The Hunns having penetrated into Dacia, were left masters of it until the year 453, when Ardaric, King of the Gepidæ, a people previously conquered by Attila and the Hunns, revolted against them, in consequence of Attila’s death. His son and successor, Ellach, marched against them, but being defeated and slain, the Hunns were driven back into Scythia, and the Gepidæ remained masters of all Dacia. They entered into a sort of alliance with the Romans, who agreed to pay them a pension. In 550, their first quarrels with their neighbours, the Lombards, took place; and being sometimes assisted by the Emperor Justinian, they carried on frequent hostilities against them, for the space of eight years, at the end of which both nations resolved to decide the fate of the war by one great battle. The Lombards, under their King Alboin, had previously formed an alliance with the Avars, a people of Scythian extraction; and, assisted by them, they marched to action. Both sides fought with equal valor; but at last victory declared in favour of the Lombards, who, pursuing the Gepidæ, made a great slaughter among them. The Gepidæ, either destroyed, dispersed, or subdued, never after had a king of their own, and ceased to be a nation.

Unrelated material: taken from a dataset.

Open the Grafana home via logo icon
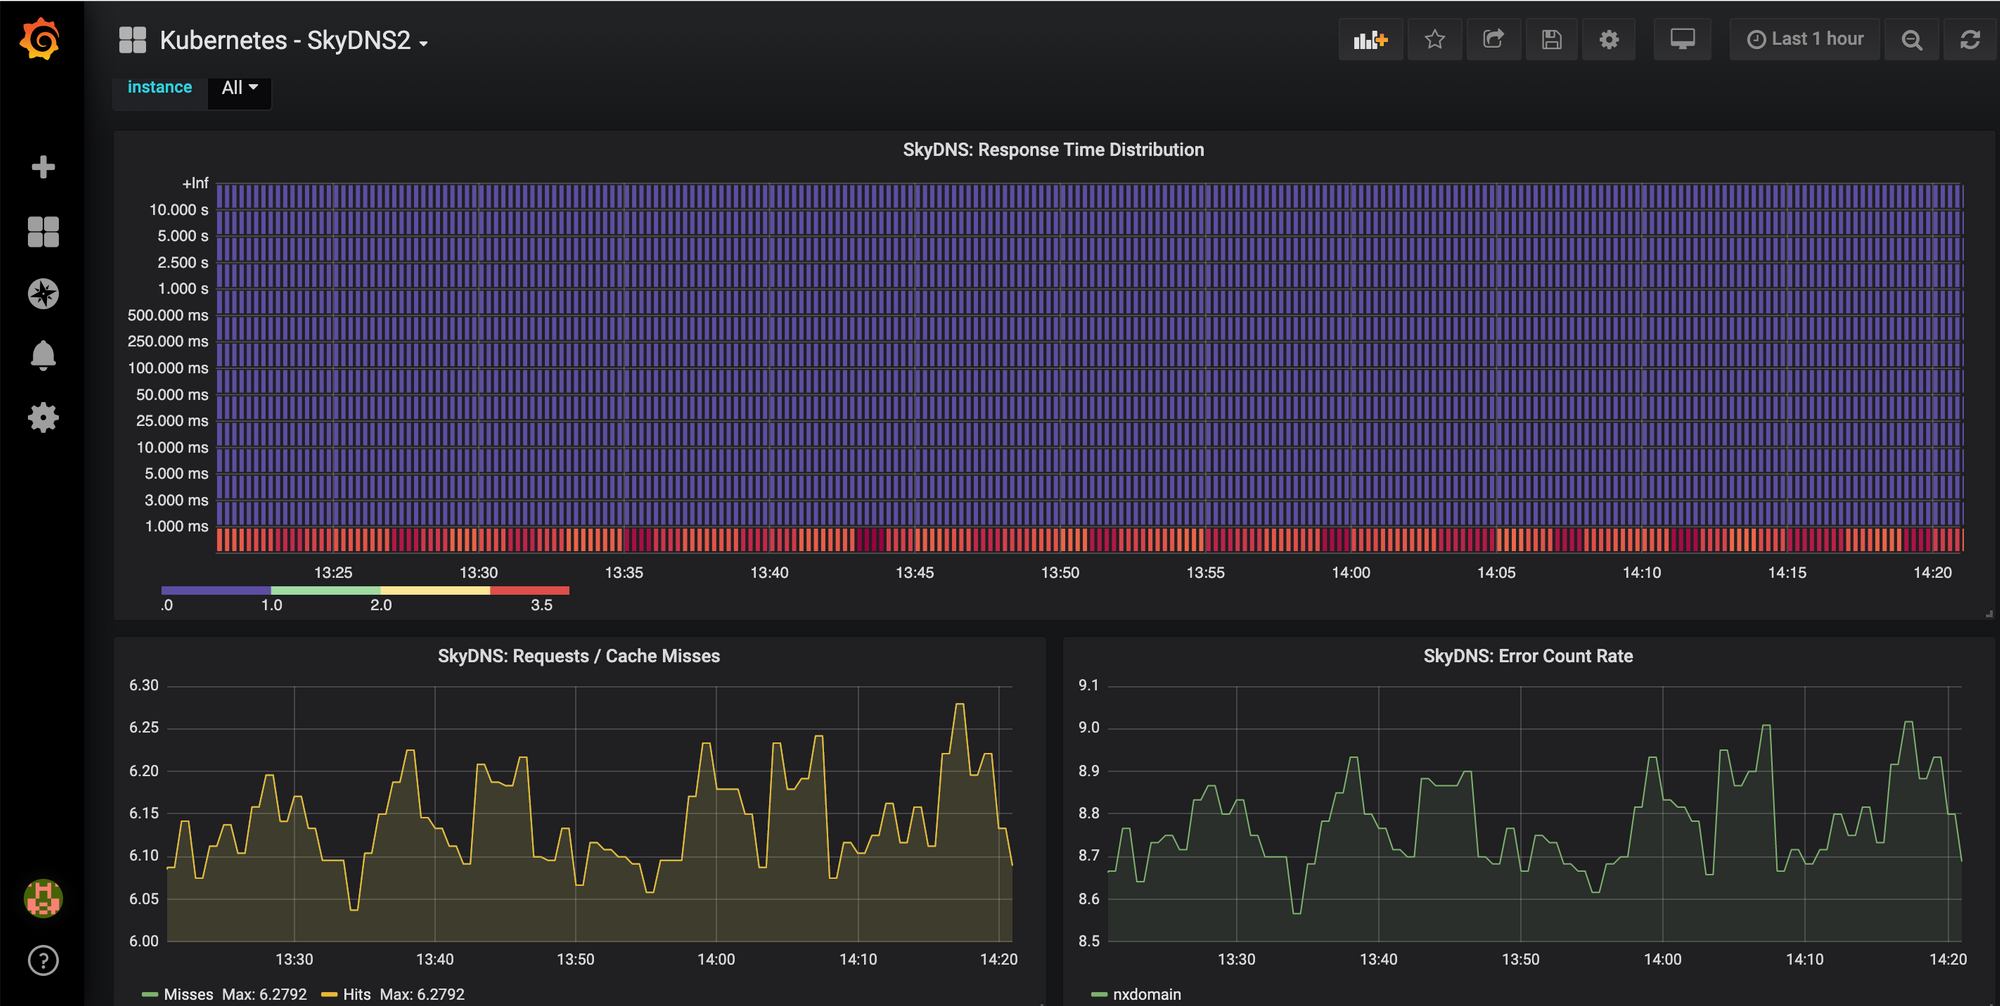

Alboin’s achievements in Dacia attracted the notice of Narses, sent by Justinian to conquer Italy: he made offers to him, and finally engaged him to join the expedition with all his forces. The Lombards thus abandoned their possessions in Dacia and Pannonia to their friends and neighbours the Avars. These, also known by the name of White-Hunns, remained in them until their own destruction by the Franks and Bulgarians. In the 7th century, being joined by other barbarous tribes, they pushed their incursions as far as the gates of Constantinople, where they were so completely defeated by the Emperor Heraclius, that they could not recover the blow: it was the original cause of their rapid decline.

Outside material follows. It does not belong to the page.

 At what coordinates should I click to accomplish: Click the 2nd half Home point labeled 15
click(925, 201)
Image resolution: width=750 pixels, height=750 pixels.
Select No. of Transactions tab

Towards the close of the same century, a nation, known under the names of Slaves and Bulgarians, came from the interior of Russia to that part of Mæsia, which has since been called Bulgaria. Soon after a great number of Slaves, headed by their chief Krumo, crossed the Danube, and settled in Dacia, where they have since been known under the name of Wallachs. Opinion varies with respect to the origin of this name. Some historians pretend that the Slaves distinguished by it the Romans of Mæsia; whilst others maintain that they meant by it a people who led a pastoral life, and had given it to the inhabitants of Mæsia, most of whom were shepherds; and that a great number of these, having joined the Slaves in Dacia, the name by degrees became a general one amongst its inhabitants. The modern Wallachians, however, exclude it altogether from their language, and call themselves “Rumunn” or Romans, giving to their country the name of Roman-land, “Tsara-Rumaneska.”

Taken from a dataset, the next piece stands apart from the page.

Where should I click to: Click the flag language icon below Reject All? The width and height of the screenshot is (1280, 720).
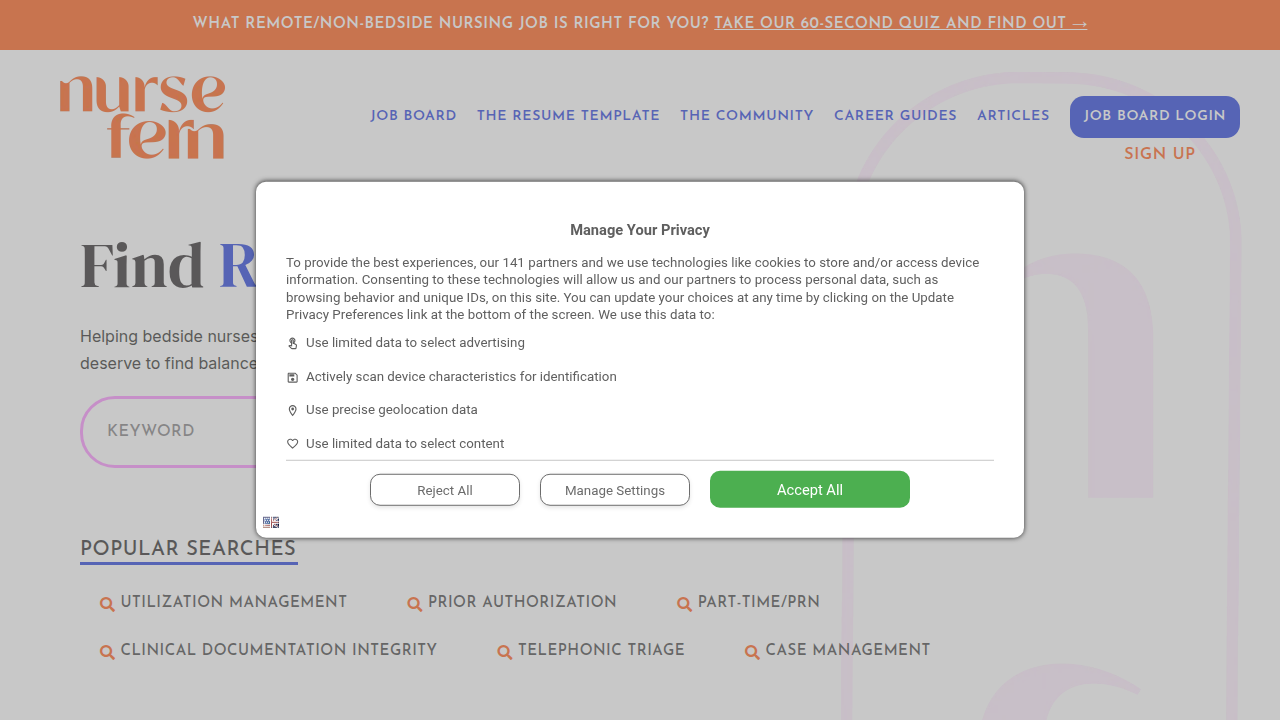pyautogui.click(x=271, y=521)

Some former inhabitants of Dacia, joined by a number of Slaves and Bulgarians, separated from the new settlers, and went to the lower part of Dacia lying between the rivers Olt and Danube, where they fixed their habitations. They formed themselves into a nation, and chose for their chief one Bessarabba, to whom they gave the Slavonic title of Bann or regent. The country within his jurisdiction was called Bannat; and it retains to this day the name of Bannat of Crayova, the latter being that of its present capital. Several other petty independent states arose at the same time in various parts of Dacia; but they were frequently annexed to the same sceptre, at other periods dismembered, according to the warlike ardour or indolence and incapacity of their various chiefs. Their general system, however, consisted in making war against the Romans of the lower empire, in which they were seconded by the Slaves and Bulgarians of Mæsia, whom they looked upon as their natural allies. This state of things continued to the close of the 9th century, at which period the Slaves having fallen into decline, various hordes, originally Scythians, successively undertook the conquest of Dacia, driving each other out of it, according to the momentary superiority of the one over the other. The most remarkable of these were the Hazars, the Patzinaces, the Moangoures, the Ouzes, the Koumans, and other Tartars.